Subsystem: dNTP triphosphohydrolase protein family
This subsystem's description is:
This SS encodes the dNTP triphosphohydrolase family, as well as various gene families (labeled AUX) that tend to cluster on the chromosome with members of it's different subgroups
The founding member of this family was originally isolated from E. coli and shown to hydrolyze dGTP to deoxyguanosine and tripolyphosphate (Seto et al., 1998). Homologous triphosphohydrolase in Thermus thermophilus HB8 was determined to hydrolyze all canonical dNTPs through a complex activation mechanism (Kondo et al., 2004). Recently 2 additional members of this family were characterized in Pseudomonas aeruginosa: PA1124 (has a preference for dGTP, similar to the E. coli enzyme,) and PA3043 (displays broad substrate specificity) (Mega et al., 2009)
Given very few experimentally characterized members, it is impossible to predict accurately substrate specificity of all it's members, widely distributed in eubacteria, Archaea and Eukaryotes. An attempt was made in this SS to disambiguate major subgroups of this family. Annotations of the first 3 subfamilies are based on (Mega et al., 2009, PMID: 19438719) and comprise:
>> Deoxyguanosinetriphosphate triphosphohydrolase (EC 3.1.5.1), subgroup 1 -
- represented by E. coli Dgt (b0160) and P. aeruginosa PA1124, preferentially hydrolyze dGTP without an activator; also contains the homologs of Gammaproteobacteria. EC-Dgt (and likely this entire subfamily) has mutator activity with unusual specificity (Gawel et al., 2008). Based on analysis of these effects, authors concluded, that alterations of the dGTP pools and/or levels of some modified dGTP (or dNTP) derivatives could affect the fidelity of DNA replication and, hence, account for the overall mutator effects (Gawel et al., 2008)

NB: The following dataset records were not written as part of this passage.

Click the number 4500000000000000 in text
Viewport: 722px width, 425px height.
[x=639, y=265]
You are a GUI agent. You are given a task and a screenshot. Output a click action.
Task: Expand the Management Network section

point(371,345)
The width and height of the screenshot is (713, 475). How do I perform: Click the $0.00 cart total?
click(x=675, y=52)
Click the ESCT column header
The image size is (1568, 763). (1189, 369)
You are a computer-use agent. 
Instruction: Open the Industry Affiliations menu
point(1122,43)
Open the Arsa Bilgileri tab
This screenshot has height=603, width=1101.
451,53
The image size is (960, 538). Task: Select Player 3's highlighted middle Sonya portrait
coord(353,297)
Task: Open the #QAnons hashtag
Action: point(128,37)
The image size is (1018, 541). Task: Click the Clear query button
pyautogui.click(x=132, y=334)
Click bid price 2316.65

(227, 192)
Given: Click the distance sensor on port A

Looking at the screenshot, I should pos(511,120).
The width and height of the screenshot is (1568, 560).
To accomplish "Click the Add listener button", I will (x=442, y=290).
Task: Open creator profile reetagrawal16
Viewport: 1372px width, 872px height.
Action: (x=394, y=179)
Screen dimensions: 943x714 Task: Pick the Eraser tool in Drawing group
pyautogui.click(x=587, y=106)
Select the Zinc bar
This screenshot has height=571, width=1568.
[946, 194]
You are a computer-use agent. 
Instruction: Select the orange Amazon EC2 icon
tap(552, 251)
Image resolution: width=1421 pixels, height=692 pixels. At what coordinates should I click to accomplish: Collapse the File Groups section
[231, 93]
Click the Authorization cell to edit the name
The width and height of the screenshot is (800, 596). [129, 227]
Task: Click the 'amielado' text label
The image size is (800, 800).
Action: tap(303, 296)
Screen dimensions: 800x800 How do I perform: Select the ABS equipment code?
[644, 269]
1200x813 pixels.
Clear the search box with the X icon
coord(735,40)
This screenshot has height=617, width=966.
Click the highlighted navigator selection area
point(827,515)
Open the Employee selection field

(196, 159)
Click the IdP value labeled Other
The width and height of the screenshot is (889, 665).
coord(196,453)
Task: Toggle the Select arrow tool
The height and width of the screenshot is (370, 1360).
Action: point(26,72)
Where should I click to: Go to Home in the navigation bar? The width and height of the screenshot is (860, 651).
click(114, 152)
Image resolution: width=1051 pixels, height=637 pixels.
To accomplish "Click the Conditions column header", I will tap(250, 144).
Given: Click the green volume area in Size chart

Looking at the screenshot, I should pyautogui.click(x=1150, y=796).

>> dNTP triphosphohydrolase, broad substrate specificity, subgroup 2
- represented by TTHA0412 from Thermus thermophilus HB8, hydrolyzes multiple kinds of dNTP upon activation by binding of an activator (Kondo et al., 2004), contains the homologs of Alphaproteobacteria, Betaproteobacteria and Deinococci. Function of this subfamily is not clear, but its tight clustering on the chromosome with DNA primase might indicate its role in maintaining concentrations of canonical or noncanonical dNTP in the cell.
>> dNTP triphosphohydrolase, broad substrate specificity, subgroup 3
- represented by P. aeruginosa PA3043, hydrolyze multiple kinds of dNTP without an activator; also contains the homologs of Betaproteobacteria, Gammaproteobacteria, Epsilon-bacteria and Bacteroides. It was noted (Mega et al., 2009) that the observed Km values for PA1124 and PA3043 (and hence, possibly for other members of subgroups #2 and #3) are higher than the estimated intracellular concentrations of dNTPs. Therefore, it is possible that these enzymes hydrolyze different substrates in vivo.
Additional subfamilies encoded in this SS were delineated based on analysis of phylogenetic trees. To our knowledge these groups have no experimentally characterized members currently:
>> Putative dNTP triphosphohydrolase, associated with nucleotidase YfbR
>> Putative dNTP triphosphohydrolase, Firmicutes subgroup
>> Putative dNTP triphosphohydrolase, Archaeal subgroup
>> dNTP triphosphohydrolase, putative
References
Seto D, Bhatnagar SK, Bessman MJ (1988). "The purification and properties of deoxyguanosine triphosphate triphosphohydrolase from Escherichia coli." J Biol Chem 1988;263(3);1494-9. PMID: 2826481
Huber HE, Beauchamp BB & Richardson CC (1988) Escherichia coli dGTP triphosphohydrolase is inhibited by gene 1.2 protein of bacteriophage T7. J Biol Chem 263, 1354913556
Mega R, Kondo N, Nakagawa N, Kuramitsu S, Masui R. 2009. Two dNTP triphosphohydrolases from Pseudomonas aeruginosa possess diverse substrate specificities. FEBS J., 276(12):3211-21. PMID: 19438719
Gawel D, Hamilton MD & Schaaper RM (2008) A novel mutator of Escherichia coli carrying a defect in the dgt Gene, encoding a dGTP triphosphohydrolase. J Bacteriol 190, 69316939.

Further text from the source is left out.